Kozlenko feels it is possible to talk about a Ukrainian film tradition even when Ukraine was part of the Soviet Union because the Ukrainian Soviet Socialist Republic had film autonomy until 1930. In that period Kozlenko says that there was a liberal environment for making film that didn’t exist in the Russian Soviet Socialist Republic.

Those films include the iconic “Man with a Movie Camera” by Dziga Vertov, and “Earth” by Oleksandr Dovzhenko, whom the center is named after.

Part of the center’s mission, however, is also to present Ukrainian film to the world and to reclaim films which are popularly known as “Russian” for Ukraine. In this Pursuit they have received support from people in the field like esteemed British film critic David Robinson, who encouraged Kozlenko to display the films abroad with their titles in Ukrainian transliteration, rather than Russian, to emphasize to viewer that the films were from Ukraine.

That mission has had its challenges. After the British film magazine Sight and Sound called “Man with a Movie Camera” a Ukrainian film, Kozlenko says it was attacked by Russian trolls. In the end they chose to refer to the film without a specific nationality.

Though Kozlenko’s work might be considered patriotic, his own background shows the complexities of modern Ukrainian identity. Kozlenko grew up in a Russian speaking family in Odessa and only made the decision to become a primarily Ukrainian speaker after the Orange Revolution. This means the idea of an inclusive contemporary Ukrainian identity with room for diversity, modernity and civic innovation is also one he is promoting for himself.

Not all of his projects have been without controversy.

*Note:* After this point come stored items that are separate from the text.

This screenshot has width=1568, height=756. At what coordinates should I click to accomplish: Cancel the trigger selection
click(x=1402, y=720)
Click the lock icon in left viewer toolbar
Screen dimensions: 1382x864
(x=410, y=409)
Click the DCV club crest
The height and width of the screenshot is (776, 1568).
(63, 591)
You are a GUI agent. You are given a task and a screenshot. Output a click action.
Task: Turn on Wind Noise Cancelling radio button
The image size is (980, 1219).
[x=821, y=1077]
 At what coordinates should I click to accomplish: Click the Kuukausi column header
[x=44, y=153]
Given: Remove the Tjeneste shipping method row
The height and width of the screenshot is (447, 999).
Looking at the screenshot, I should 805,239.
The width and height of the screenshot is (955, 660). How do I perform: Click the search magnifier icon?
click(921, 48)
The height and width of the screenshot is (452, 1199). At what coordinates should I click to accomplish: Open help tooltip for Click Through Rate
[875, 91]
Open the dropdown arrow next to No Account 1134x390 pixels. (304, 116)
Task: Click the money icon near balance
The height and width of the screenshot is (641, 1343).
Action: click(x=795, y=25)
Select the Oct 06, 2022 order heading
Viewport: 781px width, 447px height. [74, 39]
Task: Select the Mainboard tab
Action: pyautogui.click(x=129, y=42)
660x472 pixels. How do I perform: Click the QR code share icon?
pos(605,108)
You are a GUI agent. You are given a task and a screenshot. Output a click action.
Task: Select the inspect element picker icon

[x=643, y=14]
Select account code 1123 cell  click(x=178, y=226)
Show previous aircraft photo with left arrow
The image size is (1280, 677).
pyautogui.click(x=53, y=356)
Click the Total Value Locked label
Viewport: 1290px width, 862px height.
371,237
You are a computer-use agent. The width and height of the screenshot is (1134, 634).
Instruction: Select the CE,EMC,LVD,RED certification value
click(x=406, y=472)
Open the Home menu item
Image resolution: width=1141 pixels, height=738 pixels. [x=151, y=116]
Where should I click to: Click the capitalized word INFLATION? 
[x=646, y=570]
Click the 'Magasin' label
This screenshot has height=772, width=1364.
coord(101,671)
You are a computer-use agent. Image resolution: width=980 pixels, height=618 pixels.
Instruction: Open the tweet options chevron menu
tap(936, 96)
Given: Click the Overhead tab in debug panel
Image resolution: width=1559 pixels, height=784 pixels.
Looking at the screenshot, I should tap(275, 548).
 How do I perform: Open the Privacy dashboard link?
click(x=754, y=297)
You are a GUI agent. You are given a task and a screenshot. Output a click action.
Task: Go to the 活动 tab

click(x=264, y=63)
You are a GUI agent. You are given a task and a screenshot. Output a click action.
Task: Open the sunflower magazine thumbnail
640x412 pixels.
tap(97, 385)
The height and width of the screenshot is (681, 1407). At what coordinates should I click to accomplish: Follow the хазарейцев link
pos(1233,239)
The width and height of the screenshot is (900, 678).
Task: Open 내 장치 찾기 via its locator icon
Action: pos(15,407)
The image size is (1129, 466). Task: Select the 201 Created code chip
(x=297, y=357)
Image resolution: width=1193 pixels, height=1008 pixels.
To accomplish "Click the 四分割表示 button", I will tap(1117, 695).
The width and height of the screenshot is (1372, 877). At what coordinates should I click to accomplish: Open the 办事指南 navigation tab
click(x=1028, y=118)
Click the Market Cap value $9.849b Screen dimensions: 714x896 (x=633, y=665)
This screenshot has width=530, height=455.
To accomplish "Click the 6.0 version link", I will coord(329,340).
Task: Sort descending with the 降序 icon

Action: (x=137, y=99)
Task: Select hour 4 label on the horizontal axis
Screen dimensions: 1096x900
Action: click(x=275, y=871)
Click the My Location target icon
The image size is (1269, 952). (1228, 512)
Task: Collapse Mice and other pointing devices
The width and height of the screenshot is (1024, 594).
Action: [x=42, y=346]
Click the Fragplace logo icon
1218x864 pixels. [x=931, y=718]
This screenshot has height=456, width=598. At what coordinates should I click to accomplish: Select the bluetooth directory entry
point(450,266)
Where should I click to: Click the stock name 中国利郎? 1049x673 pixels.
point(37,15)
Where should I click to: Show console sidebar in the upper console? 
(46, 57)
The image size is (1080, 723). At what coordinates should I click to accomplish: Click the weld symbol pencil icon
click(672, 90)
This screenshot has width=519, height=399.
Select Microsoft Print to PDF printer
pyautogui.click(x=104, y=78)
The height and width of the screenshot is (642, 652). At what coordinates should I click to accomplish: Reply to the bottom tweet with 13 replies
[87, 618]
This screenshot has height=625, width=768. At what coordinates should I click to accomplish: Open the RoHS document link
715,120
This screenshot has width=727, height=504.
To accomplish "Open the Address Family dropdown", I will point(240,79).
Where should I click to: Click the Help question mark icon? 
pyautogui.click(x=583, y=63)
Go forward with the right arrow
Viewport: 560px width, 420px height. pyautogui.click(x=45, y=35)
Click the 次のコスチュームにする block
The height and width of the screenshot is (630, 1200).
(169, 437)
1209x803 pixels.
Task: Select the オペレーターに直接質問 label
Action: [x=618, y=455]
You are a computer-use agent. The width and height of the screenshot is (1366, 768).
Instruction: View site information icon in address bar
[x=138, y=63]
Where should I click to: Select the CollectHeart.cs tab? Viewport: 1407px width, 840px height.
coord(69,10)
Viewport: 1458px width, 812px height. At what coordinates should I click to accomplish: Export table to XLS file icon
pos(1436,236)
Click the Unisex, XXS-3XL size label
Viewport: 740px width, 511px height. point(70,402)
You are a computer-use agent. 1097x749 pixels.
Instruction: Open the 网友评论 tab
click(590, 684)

With a wave of anti-Soviet sentiment following the Maidan protests there was a risk that the films he championed could be rejected as “un-Ukrainian.” In April 2015 the Ukrainian parliament passed its first official de-communization laws, requiring Soviet place names to be changed and Soviet symbols to be removed from buildings and art. No one knew then how far the measures would go.

“We were faced with the prospect that these films could be banned,” he pointed out the irony. “These same films made in the twenties and banned in the thirties for being anti-communist could have been banned in modern Ukraine for being communist.”

So far that has not happened and Kozlenko and his team have continued with their work. Recently they also completed a catalogue of films depicting Ukraine’s Donbas region. Since 2014 the region has been engulfed in fighting, but in the Soviet Union it was a center of industrial projects.

They are working to acquire copies of all of those films, but many copies are only held in Russia and since the Maidan protests many Russian sellers are unwilling to sell to a Ukrainian state institution.

For now Kozlenko’s focus is on taking the center into the future. Digitizing the films, as well as showing and analyzing the films in their archives are all major priorities.

“Most people are surprised to hear that Dovzhenko was a Ukrainian filmmaker.” That is something that Kozlenko and his team are trying to change.

Ian Bateson is an American journalist living in Kyiv.